Geisler had shown talent for acting early, and therefore had performed not only solo roles from the chorus, but also acted in dramas. In 1928 she performed as Amalie in Schiller's Die Räuber at the Theater Coburg. In 1929 she had a small role in Wilhelm Dieterle's last silent film, Ludwig der Zweite, König von Bayern.

=== Exile ===
Under the Nazi regime, Geisler's family had to leave Germany. They moved to Zürich, Switzerland, in 1933, and in 1935 to the U.S. after Klemperer accepted the offer to become chief conductor of the Los Angeles Symphony. They returned to Europe in 1947, where he was director of the Hungarian State Opera until 1950. In the 1950s, the family settled in Zürich again.

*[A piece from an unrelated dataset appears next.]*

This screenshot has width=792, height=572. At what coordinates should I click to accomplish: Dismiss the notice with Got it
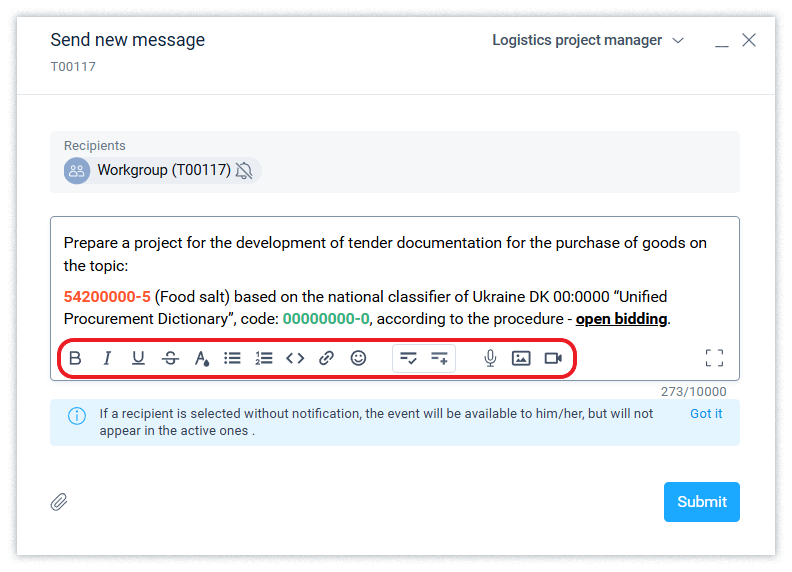[x=706, y=414]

Johanna Klemperer died in a hospital in Munich on 3 November 1956. The last time she heard her husband conducting was in hospital over the radio on 19 October, when he led the Bavarian Radio Symphony Orchestra. They played Haydn's Symphony No. 101 "The Clock" and Mahler's Symphony No. 4, with the soprano solo "Wir genießen die himmlischen Freuden" (We enjoy Heavenly bliss). Bach's "Bist du bei mir" and "Wenn ich einmal soll scheiden" were performed at her funeral.

== Legacy ==
The only recording of Geisler's voice dates to 1932 when she performed in a broadcast of Julius Bittner's Das höllisch Gold as the Old Woman, conducted by Erich Kleiber. The recording is only partially preserved. In 1983, her youngest daughter published a book about her mother's youth up to her marriage to Klemperer in 1919, Die Personalakten der Johanna Geisler. Eva Weissweiler wrote a biography of Otto Klemperer, published in 2010, which also covered his relationship with his wife, who is described as a "great singer and loyal companion" ("großartige Sängerin und treue Gefährtin").